These interfaces form an inheritance chain, and each one adds a layer of capability — JpaRepository is the bottom and gives you everything. Knowing the order shows you understand that you can pick the narrowest interface that exposes only what callers should use.
The hierarchy
Repository<T, ID> // marker, no methods
└─ CrudRepository<T, ID> // save, findById, findAll, delete, count, existsById
├─ ListCrudRepository<T,ID> // same but returns List instead of Iterable
└─ PagingAndSortingRepository<T, ID> // findAll(Pageable), findAll(Sort)
└─ ListPagingAndSortingRepository<T, ID>
└─ JpaRepository<T, ID> // extends ListCrud + ListPagingAndSorting + flush, saveAndFlush,
// deleteAllInBatch, getReferenceById, JPA-specific extras
Repository is an empty marker interface — it just tells Spring Data "manage this." CrudRepository adds the basic CRUD operations but returns Iterable<T> from findAll. ListCrudRepository (Spring Data 3.x) returns List<T>, which is almost always what you want. PagingAndSortingRepository adds findAll(Pageable) and findAll(Sort) — note it does not extend CrudRepository, so on its own it only does paging.
JpaRepository — the JPA-specific one
public interface OrderRepository extends JpaRepository<Order, Long> { }
JpaRepository combines ListCrudRepository and ListPagingAndSortingRepository and adds JPA-flavoured methods: flush(), saveAndFlush(), deleteAllInBatch(), and getReferenceById() (returns a lazy proxy via EntityManager.getReference, no SELECT until you touch it). This is the interface most teams extend by default.

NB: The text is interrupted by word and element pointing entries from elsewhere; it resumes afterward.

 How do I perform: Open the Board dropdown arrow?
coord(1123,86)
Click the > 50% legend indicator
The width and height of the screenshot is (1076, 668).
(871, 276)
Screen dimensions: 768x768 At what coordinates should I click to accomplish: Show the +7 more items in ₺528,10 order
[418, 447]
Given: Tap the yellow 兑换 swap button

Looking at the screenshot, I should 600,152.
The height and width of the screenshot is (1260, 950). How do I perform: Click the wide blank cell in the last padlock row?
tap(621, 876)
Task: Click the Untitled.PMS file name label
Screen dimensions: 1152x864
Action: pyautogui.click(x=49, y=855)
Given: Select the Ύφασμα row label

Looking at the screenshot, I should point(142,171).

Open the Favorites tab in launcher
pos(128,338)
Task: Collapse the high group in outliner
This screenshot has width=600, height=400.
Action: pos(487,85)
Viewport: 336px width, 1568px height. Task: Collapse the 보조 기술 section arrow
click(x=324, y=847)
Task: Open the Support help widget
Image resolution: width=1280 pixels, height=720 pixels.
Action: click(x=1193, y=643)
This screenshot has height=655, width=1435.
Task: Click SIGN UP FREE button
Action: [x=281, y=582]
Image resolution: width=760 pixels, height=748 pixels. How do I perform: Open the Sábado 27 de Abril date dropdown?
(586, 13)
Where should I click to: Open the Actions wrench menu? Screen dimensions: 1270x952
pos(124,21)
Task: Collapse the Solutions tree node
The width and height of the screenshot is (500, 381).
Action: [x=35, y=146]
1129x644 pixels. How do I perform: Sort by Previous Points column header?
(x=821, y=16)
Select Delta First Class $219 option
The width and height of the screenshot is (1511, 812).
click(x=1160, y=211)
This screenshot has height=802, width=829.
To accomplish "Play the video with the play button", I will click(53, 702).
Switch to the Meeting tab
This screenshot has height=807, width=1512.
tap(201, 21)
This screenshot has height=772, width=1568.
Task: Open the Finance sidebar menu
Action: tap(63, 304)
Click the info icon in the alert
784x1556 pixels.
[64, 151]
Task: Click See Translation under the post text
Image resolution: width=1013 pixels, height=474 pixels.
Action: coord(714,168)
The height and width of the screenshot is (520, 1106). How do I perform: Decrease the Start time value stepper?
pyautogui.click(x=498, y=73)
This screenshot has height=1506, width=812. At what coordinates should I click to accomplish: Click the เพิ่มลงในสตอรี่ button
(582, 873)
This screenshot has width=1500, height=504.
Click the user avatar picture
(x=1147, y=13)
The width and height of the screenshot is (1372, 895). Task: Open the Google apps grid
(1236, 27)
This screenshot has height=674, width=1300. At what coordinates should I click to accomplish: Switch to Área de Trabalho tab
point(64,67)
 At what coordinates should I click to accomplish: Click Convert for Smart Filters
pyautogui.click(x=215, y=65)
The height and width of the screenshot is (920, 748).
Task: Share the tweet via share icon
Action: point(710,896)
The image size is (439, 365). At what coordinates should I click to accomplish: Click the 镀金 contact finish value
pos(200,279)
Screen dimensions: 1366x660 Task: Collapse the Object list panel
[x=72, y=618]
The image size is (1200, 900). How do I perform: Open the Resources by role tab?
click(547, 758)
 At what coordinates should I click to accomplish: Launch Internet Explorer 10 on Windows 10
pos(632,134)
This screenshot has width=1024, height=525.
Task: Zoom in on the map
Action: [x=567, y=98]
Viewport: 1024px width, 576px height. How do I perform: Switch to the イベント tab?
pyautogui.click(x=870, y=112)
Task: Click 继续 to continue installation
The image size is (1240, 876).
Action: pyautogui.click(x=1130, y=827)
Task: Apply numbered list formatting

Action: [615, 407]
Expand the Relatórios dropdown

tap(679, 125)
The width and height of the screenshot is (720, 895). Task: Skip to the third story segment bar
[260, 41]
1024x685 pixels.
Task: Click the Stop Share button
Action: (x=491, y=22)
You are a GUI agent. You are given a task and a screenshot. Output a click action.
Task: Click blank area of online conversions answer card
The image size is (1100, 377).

Why ever pick a narrower one?
Two reasons. First, API hygiene — if a repository should never be paged, extend CrudRepository so callers can't reach for Pageable. Second, portability — CrudRepository and PagingAndSortingRepository are store-agnostic (they live in Spring Data Commons), so the same interface works for Mongo, Redis, etc. JpaRepository ties you to JPA. In practice most JPA projects extend JpaRepository and don't worry about it.